Ce décalage d’échelle produit aussi un effet de galerie. Chaque camp y cherche la confirmation de ce qu’il pensait déjà. Les conservateurs y voient la preuve qu’un « réseau » menaçait l’ordre. Les progressistes y voient la preuve qu’aucun espace autonome n’est plus toléré. Les uns et les autres ont leurs exemples. Le pays, lui, avance avec une société civile plus nerveuse et un État plus sûr de son cadrage moral.
Une Séquence Qui N’Est Pas Une Parenthèse
Les raids de septembre 2026 ne tombent pas du ciel. Ils prolongent des années de restrictions, d’interdictions de cortèges, de déclarations présidentielles, de pressions administratives. Ils donnent toutefois un tour plus judiciaire, plus spectaculaire, plus national. En visant à la fois les associations, les entreprises et les personnes, le dispositif cherche à refermer plusieurs portes d’un seul geste: la porte militante, la porte économique, la porte numérique.
Que restera-t-il dans six mois? Peut-être des procès. Peut-être des non-lieux partiels. Peut-être des associations vidées de leur substance. Peut-être un nouvel équilibre, plus souterrain, de la vie communautaire. En matière de droits, les reculs se mesurent rarement le soir même. Ils se mesurent à ce qui n’a plus lieu: une permanence qui ferme, un numéro qui ne répond plus, un jeune qui n’ose plus demander un test, un avocat qui refuse un dossier trop exposé.
La Turquie n’a pas inventé l’usage politique de la famille. D’autres États s’en servent.

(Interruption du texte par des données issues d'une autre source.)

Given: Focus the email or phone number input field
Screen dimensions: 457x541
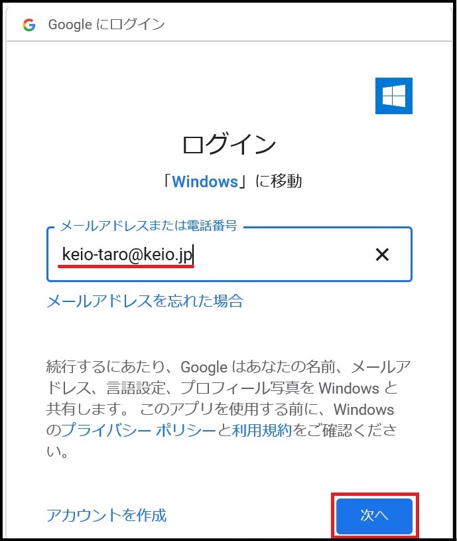Looking at the screenshot, I should coord(229,254).
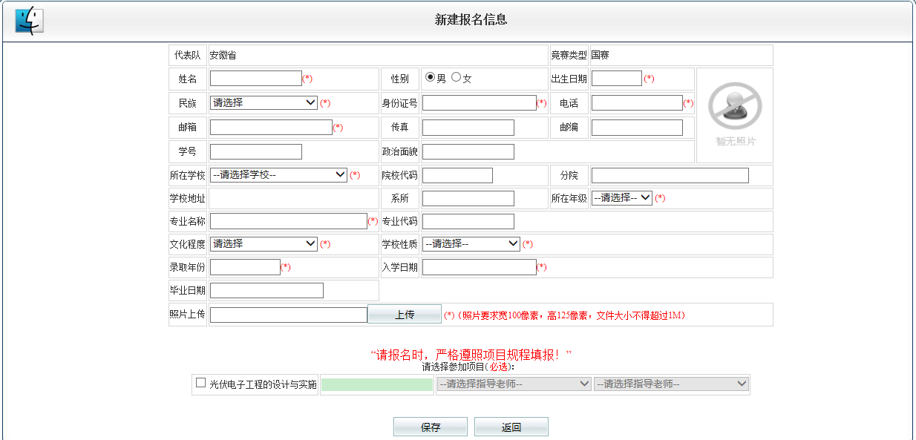This screenshot has height=440, width=916.
Task: Open the 所在年级 grade dropdown
Action: coord(621,197)
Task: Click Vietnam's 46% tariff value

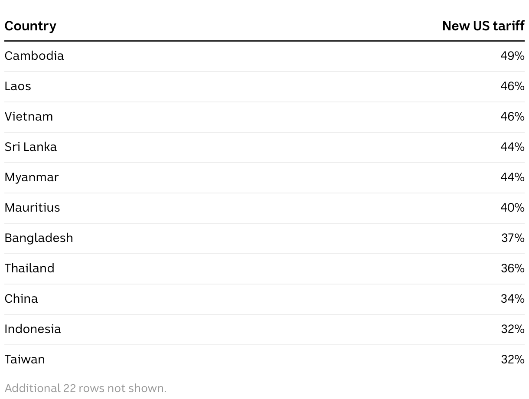Action: pyautogui.click(x=512, y=117)
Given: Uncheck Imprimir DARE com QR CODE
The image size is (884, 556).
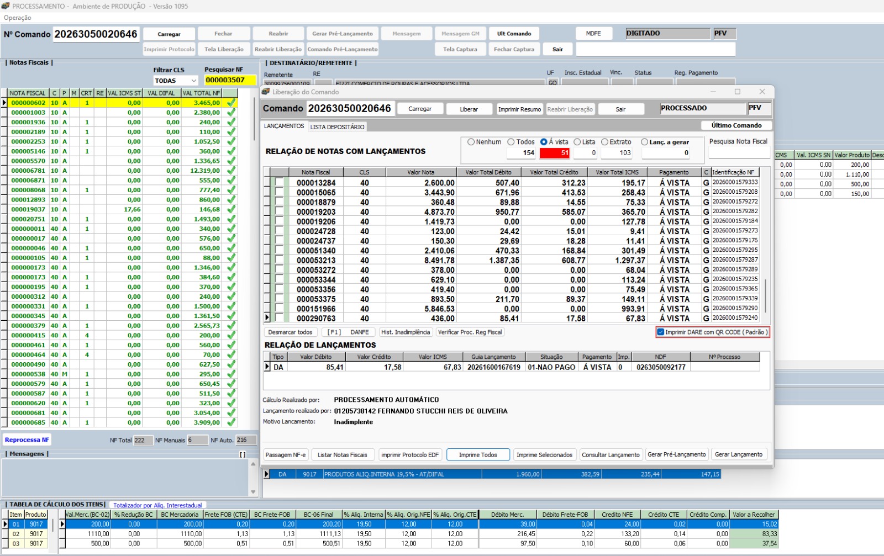Looking at the screenshot, I should (661, 332).
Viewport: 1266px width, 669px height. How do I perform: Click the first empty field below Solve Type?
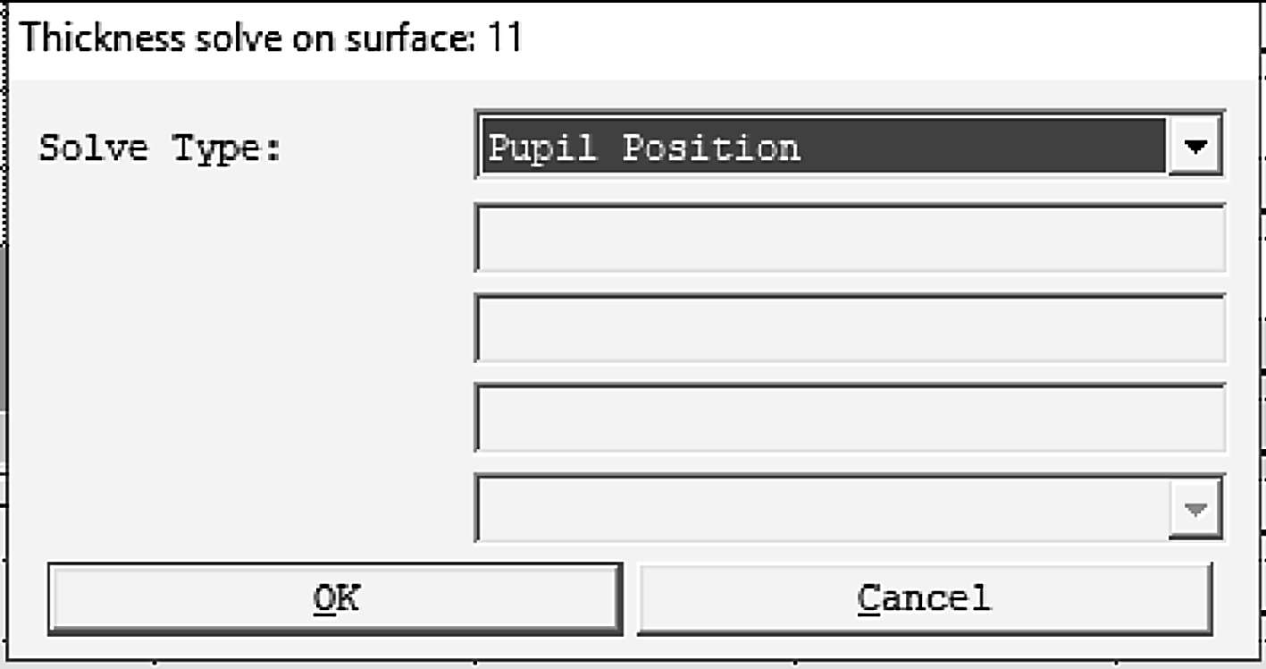tap(849, 238)
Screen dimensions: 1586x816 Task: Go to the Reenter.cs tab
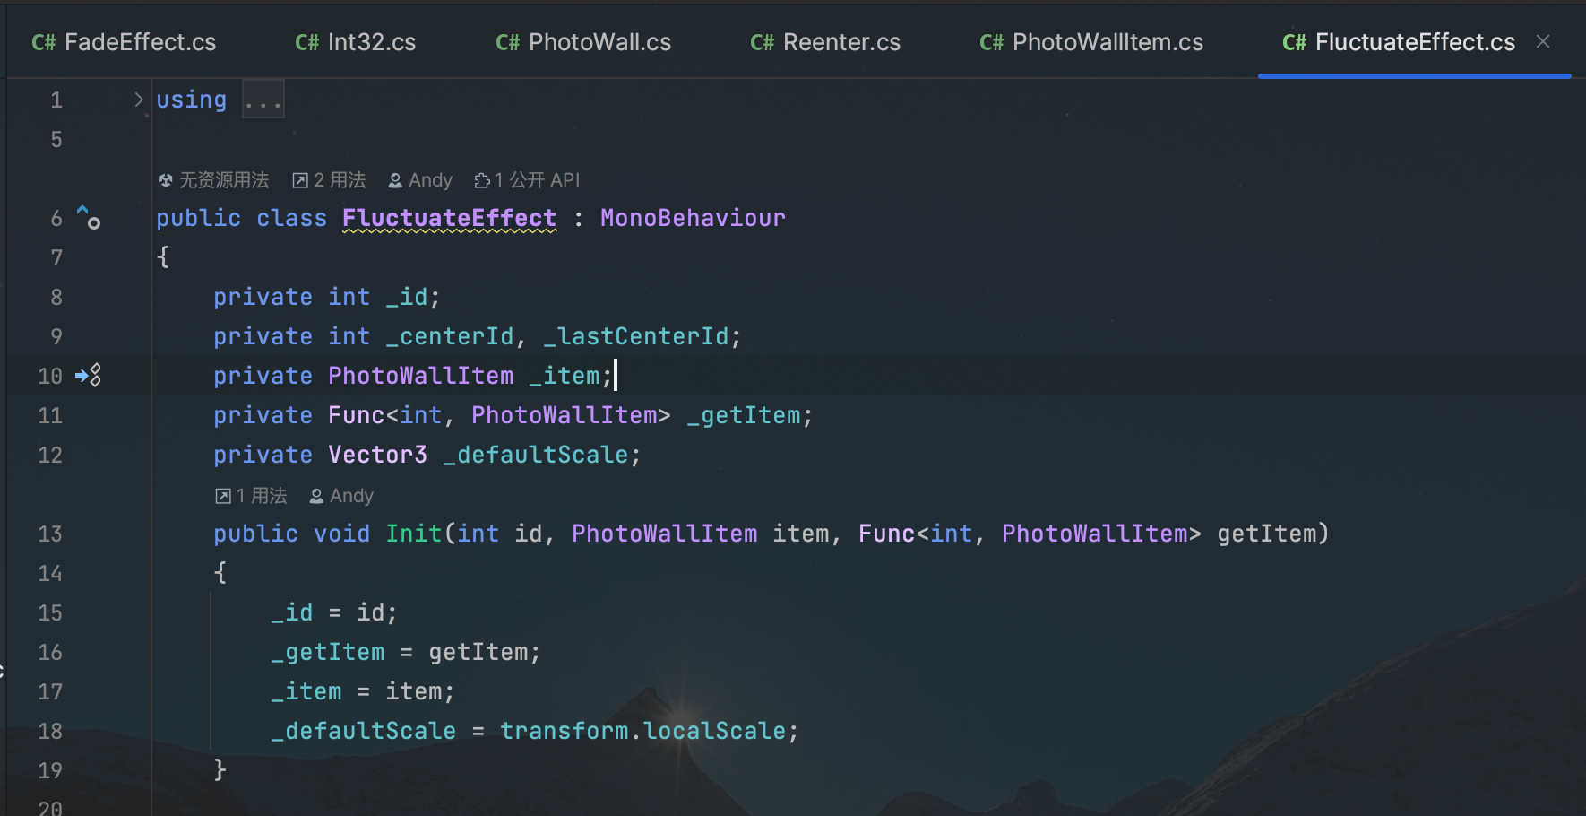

Mais peu d’entre eux combinent, avec autant de constance, une scène urbaine encore pluraliste et un discours central aussi tranché. C’est cette coexistence tendue qui rend le moment actuel si lisible, et si instable. Les interpellations du 13 septembre en sont la photographie nette. Elles ne sont probablement pas le dernier cliché de la série.
Au fond, l’affaire pose une question plus large que le sort immédiat des 47 personnes interpellées. Quelle place un État qui se dit gardien de la famille laisse-t-il à ceux qui n’entrent pas dans son cadre? La réponse officielle tient en quelques mots: l’ordre, les enfants, la morale commune. La réponse associative tient en quelques autres: exister, documenter, soigner, malgré tout. Entre les deux, le droit turc, assez souple sur l’obscénité et assez ferme sur l’ordre public, servira d’arbitre. Ou de levier. C’est précisément ce que les semaines à venir vont départager, loin des communiqués du premier soir.